## WHAT YOU WILL DO
Please repeat, unchanged, the lines at the top of the listing below, ending with the one that has "You are a computer-use agent. 1354x615".

## RECORDS TO USE
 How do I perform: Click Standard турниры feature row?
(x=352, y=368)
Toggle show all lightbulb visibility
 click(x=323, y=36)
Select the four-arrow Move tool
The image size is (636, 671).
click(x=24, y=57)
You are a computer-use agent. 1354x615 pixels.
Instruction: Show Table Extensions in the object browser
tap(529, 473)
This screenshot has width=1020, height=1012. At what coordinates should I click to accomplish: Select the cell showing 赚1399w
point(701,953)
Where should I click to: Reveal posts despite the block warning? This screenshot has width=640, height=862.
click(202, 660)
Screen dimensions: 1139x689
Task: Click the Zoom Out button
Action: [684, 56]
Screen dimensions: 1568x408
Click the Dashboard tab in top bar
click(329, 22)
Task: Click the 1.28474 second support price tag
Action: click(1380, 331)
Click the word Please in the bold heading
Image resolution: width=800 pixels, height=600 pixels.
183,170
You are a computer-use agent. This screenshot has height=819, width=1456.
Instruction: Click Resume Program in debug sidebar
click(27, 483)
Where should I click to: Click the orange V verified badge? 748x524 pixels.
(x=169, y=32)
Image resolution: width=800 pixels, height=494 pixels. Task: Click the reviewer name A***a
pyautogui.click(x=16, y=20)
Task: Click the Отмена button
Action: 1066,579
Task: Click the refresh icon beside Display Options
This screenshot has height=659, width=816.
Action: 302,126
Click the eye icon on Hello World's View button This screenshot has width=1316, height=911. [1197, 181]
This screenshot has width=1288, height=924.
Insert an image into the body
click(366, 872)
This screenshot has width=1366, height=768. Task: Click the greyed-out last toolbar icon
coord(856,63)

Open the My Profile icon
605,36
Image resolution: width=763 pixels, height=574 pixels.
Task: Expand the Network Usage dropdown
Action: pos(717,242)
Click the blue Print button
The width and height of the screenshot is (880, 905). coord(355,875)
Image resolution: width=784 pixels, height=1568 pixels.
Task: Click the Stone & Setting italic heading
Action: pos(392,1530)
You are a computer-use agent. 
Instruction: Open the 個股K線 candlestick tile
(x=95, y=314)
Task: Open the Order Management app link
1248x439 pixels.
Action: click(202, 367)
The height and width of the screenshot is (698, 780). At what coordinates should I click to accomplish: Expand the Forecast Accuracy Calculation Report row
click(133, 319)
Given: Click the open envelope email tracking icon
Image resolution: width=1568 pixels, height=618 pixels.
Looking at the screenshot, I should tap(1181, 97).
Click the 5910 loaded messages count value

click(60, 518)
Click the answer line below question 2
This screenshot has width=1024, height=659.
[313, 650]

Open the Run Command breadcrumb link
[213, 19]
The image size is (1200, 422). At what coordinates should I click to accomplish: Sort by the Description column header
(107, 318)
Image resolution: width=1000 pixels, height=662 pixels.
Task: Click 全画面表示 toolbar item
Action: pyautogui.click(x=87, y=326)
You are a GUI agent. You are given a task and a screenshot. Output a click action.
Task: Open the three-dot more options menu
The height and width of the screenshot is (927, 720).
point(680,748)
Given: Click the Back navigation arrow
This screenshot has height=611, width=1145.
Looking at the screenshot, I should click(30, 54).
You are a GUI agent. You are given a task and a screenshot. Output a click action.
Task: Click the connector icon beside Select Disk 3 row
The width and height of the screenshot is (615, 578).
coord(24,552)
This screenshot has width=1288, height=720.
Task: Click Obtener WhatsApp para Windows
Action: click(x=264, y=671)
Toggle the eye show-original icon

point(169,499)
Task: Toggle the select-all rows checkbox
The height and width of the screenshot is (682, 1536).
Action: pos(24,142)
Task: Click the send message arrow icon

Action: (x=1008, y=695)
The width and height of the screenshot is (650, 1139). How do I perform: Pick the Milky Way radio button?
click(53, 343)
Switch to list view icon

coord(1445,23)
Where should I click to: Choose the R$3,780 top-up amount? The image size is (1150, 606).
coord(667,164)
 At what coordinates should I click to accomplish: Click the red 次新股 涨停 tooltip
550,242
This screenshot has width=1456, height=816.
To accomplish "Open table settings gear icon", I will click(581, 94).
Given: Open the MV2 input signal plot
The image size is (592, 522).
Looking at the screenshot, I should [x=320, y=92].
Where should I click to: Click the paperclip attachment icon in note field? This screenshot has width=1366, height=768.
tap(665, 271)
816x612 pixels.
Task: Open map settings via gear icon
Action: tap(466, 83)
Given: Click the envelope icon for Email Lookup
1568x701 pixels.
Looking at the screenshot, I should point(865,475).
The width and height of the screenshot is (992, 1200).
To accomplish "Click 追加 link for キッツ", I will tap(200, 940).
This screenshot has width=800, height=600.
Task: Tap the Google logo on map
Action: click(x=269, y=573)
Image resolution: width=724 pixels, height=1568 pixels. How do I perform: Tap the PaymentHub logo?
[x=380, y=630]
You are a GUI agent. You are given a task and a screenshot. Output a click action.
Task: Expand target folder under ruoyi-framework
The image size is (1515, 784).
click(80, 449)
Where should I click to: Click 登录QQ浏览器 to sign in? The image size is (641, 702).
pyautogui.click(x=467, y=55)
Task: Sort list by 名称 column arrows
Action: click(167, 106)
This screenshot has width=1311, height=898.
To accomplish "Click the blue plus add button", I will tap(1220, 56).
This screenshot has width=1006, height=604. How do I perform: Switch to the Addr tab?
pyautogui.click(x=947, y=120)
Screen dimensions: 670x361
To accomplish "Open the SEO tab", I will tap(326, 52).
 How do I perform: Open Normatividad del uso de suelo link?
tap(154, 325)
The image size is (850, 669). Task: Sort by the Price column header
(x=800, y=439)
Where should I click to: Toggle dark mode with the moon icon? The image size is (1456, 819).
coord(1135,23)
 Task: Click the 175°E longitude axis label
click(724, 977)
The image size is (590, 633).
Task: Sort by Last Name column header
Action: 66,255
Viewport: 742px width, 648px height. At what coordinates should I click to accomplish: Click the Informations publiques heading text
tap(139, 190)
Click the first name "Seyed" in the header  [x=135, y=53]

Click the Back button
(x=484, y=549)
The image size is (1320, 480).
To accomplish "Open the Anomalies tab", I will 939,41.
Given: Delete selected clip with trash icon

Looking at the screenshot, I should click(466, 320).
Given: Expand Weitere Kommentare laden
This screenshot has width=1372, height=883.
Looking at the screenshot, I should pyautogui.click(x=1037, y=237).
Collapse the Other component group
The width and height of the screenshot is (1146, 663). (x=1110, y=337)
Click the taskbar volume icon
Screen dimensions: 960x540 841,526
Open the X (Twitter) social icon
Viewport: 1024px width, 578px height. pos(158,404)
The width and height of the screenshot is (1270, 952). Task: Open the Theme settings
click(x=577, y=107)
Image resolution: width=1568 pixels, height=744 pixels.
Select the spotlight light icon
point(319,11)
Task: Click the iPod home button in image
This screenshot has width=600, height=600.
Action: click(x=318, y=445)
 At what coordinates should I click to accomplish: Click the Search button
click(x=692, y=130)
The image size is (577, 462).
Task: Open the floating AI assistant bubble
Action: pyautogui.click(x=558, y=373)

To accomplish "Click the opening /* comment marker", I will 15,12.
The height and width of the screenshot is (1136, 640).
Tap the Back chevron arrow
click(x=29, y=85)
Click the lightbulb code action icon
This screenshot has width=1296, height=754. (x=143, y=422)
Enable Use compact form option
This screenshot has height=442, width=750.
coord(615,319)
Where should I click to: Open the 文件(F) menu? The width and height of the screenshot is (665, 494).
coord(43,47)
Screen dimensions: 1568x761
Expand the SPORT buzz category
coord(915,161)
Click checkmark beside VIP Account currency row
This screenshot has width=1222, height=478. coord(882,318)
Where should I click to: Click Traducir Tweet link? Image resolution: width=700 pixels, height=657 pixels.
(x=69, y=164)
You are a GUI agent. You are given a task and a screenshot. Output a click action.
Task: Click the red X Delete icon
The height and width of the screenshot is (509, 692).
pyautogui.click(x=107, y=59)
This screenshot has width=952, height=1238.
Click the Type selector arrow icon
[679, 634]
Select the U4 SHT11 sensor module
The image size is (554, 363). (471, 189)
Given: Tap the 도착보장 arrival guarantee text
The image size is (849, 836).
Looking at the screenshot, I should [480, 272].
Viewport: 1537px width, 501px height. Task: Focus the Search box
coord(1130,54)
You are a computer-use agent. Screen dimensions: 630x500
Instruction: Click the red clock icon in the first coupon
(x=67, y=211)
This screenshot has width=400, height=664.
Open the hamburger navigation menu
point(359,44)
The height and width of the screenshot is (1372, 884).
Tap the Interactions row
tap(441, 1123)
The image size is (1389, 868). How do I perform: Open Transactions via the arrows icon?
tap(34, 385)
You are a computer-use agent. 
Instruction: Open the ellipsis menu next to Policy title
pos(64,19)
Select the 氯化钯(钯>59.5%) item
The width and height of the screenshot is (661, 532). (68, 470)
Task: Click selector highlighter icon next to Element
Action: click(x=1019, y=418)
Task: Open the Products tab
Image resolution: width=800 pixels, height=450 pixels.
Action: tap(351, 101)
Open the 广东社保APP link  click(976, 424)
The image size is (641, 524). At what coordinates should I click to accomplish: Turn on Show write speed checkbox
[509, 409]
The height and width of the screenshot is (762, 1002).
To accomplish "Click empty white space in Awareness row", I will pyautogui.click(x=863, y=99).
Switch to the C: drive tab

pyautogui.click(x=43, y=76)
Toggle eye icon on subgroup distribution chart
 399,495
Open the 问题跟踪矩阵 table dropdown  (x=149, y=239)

## RESULT OF THE TASK
 How do I perform: Click Standard турниры feature row?
(x=352, y=368)
Toggle show all lightbulb visibility
 click(x=323, y=36)
Select the four-arrow Move tool
The image size is (636, 671).
click(x=24, y=57)
You are a computer-use agent. 1354x615 pixels.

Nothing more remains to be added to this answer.